● What is required
Would you tally how many lines in the records include the word "will"? Reply with the number only.

● Exercise materials
+ + +

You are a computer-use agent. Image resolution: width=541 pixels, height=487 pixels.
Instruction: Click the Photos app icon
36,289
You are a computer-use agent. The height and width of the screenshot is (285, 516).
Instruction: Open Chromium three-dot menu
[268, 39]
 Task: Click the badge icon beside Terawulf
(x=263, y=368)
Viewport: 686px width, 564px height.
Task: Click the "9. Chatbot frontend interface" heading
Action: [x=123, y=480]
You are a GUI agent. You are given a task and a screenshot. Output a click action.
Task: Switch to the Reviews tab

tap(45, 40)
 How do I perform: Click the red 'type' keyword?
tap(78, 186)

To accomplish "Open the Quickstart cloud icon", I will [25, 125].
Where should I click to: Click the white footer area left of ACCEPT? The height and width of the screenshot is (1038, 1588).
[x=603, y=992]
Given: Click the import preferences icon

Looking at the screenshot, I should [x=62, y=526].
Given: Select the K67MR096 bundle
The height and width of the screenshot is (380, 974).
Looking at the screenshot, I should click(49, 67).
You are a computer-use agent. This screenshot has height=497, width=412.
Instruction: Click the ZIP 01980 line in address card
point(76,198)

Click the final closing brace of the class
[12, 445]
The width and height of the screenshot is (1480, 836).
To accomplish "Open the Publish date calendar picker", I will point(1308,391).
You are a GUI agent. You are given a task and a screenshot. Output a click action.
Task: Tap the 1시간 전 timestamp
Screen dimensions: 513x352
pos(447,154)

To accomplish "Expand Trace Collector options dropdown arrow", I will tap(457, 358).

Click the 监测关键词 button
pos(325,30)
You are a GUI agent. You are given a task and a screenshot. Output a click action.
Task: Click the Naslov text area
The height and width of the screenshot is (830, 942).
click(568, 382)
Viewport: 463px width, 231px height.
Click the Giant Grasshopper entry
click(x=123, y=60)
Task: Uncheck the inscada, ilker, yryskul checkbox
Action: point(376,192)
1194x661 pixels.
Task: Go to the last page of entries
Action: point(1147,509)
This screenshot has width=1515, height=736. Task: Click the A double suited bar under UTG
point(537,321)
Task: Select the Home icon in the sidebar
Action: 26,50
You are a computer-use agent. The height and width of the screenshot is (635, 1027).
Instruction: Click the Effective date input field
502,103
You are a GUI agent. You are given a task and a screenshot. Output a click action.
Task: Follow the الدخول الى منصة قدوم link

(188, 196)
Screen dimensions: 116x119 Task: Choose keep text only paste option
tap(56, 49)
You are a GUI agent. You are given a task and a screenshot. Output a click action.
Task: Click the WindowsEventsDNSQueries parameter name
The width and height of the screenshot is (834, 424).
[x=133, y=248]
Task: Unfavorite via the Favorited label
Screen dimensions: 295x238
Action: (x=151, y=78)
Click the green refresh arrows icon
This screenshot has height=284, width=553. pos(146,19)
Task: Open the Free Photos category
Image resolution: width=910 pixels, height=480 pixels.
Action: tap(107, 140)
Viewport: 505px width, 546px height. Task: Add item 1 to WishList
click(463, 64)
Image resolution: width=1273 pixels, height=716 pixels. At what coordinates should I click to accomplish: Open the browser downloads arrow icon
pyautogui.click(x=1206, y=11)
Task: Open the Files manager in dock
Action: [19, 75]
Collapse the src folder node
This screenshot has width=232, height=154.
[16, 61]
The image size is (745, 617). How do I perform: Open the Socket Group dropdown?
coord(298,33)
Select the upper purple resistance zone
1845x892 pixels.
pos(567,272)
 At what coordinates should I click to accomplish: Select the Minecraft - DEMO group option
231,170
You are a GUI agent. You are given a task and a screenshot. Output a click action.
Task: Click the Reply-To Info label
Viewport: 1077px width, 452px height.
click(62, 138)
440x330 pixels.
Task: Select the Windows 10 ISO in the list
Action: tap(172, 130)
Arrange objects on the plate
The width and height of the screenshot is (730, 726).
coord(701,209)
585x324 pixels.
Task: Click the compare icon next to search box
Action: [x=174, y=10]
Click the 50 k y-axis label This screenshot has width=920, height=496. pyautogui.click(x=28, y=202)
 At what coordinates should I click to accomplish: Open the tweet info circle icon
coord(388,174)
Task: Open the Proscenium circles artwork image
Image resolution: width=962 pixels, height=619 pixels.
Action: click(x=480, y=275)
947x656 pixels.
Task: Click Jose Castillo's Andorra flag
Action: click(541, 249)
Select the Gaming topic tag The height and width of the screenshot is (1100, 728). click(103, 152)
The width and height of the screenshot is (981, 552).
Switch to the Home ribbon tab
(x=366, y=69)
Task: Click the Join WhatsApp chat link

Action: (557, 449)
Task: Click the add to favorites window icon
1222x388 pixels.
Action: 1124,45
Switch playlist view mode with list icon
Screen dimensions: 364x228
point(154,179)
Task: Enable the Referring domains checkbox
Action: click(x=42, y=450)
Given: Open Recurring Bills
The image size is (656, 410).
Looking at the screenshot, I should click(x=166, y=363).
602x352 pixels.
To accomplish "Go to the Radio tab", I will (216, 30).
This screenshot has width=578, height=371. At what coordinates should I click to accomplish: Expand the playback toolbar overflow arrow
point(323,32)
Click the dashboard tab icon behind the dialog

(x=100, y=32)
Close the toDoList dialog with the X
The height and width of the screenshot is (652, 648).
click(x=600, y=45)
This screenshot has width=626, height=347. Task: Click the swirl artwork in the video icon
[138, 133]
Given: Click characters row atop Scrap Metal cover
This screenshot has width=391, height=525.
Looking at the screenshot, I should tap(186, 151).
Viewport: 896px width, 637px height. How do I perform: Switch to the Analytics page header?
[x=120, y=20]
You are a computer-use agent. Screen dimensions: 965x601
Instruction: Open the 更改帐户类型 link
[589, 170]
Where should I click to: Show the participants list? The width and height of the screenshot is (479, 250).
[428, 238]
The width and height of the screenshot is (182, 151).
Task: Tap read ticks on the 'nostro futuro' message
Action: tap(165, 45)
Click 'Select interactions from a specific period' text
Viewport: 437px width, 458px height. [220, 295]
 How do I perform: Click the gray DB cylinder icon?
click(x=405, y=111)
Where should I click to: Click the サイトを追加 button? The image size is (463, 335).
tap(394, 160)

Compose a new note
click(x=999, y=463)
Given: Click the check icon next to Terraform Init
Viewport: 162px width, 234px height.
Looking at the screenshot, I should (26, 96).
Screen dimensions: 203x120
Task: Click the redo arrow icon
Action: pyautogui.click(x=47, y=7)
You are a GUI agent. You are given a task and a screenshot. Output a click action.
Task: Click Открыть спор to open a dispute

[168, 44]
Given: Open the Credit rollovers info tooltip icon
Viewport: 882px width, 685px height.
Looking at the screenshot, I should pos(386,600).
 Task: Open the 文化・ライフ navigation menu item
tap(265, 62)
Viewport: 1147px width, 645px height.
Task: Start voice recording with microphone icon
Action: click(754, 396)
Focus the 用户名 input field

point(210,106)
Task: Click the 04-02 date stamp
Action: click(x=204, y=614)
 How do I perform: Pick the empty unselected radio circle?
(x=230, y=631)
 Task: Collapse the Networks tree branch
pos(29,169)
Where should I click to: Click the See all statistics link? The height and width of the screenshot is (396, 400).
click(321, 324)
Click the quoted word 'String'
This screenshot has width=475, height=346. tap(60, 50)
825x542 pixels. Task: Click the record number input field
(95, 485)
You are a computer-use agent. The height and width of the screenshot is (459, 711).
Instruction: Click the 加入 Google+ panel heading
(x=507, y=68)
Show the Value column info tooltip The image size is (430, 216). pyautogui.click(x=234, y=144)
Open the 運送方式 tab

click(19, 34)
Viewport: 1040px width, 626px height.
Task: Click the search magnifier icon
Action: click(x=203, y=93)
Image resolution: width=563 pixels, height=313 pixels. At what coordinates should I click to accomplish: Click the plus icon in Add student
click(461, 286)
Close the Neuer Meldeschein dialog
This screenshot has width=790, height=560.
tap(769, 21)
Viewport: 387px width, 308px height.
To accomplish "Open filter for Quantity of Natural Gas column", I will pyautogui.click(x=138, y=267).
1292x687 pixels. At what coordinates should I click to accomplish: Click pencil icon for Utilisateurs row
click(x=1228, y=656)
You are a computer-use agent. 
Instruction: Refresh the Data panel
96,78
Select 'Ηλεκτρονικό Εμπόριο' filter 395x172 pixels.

+ + +

● Response area
5